## What to do
Collect all lines from the records below that include the word "agent".

## Stored data entries

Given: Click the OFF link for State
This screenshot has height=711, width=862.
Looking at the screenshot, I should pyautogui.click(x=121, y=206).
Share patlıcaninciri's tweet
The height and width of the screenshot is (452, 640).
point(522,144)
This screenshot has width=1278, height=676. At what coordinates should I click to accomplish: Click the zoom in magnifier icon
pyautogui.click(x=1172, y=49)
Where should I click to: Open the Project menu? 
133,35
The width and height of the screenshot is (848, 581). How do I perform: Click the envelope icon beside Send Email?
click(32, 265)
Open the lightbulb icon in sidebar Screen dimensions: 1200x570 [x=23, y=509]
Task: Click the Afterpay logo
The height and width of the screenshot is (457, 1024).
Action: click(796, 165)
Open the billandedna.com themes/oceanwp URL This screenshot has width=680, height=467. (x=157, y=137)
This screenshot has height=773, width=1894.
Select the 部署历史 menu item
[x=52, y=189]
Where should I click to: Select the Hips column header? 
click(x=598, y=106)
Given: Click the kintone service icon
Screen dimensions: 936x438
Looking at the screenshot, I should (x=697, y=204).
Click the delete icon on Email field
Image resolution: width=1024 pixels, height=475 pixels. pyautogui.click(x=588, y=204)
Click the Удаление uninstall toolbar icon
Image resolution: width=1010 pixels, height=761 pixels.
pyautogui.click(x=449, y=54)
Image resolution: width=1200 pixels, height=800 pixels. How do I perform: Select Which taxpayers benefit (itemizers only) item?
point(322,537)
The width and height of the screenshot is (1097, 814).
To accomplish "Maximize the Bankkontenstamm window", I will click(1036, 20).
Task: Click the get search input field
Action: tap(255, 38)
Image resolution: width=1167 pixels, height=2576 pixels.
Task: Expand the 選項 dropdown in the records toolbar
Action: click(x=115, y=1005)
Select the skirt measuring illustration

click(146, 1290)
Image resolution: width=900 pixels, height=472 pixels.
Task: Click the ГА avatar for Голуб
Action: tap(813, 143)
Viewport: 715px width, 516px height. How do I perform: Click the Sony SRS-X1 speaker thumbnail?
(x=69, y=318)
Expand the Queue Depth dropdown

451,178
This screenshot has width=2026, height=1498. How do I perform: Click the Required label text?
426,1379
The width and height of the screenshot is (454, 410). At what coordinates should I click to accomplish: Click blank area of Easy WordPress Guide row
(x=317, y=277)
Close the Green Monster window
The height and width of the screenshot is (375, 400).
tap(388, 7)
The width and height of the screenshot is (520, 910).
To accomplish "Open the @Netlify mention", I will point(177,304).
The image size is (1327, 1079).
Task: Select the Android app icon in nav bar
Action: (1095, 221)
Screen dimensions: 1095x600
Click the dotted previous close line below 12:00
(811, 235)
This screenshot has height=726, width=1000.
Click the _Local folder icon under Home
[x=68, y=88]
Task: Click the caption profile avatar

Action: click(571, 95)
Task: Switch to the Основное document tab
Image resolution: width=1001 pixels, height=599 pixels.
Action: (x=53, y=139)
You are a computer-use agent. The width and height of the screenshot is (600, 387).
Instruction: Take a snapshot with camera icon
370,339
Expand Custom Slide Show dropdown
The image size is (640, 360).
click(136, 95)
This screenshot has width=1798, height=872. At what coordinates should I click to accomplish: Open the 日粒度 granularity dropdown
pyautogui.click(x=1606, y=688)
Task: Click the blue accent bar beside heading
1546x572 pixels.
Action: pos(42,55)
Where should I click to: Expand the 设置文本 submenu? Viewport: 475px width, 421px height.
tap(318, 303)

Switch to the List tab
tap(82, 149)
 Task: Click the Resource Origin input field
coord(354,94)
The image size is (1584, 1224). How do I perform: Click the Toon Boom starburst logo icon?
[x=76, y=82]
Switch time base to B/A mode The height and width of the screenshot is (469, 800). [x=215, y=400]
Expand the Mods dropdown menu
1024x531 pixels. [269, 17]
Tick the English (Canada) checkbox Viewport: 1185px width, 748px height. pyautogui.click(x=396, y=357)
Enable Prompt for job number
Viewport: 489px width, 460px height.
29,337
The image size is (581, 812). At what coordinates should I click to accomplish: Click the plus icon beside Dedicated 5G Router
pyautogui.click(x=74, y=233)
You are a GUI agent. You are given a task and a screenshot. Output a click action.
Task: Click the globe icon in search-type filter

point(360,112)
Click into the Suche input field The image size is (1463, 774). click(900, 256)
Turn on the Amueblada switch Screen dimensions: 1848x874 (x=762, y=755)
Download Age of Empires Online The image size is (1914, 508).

## Answer to this problem
You are a computer-use agent. The width and height of the screenshot is (600, 387).
You are a GUI agent. You are given a task and a screenshot. Output a click action.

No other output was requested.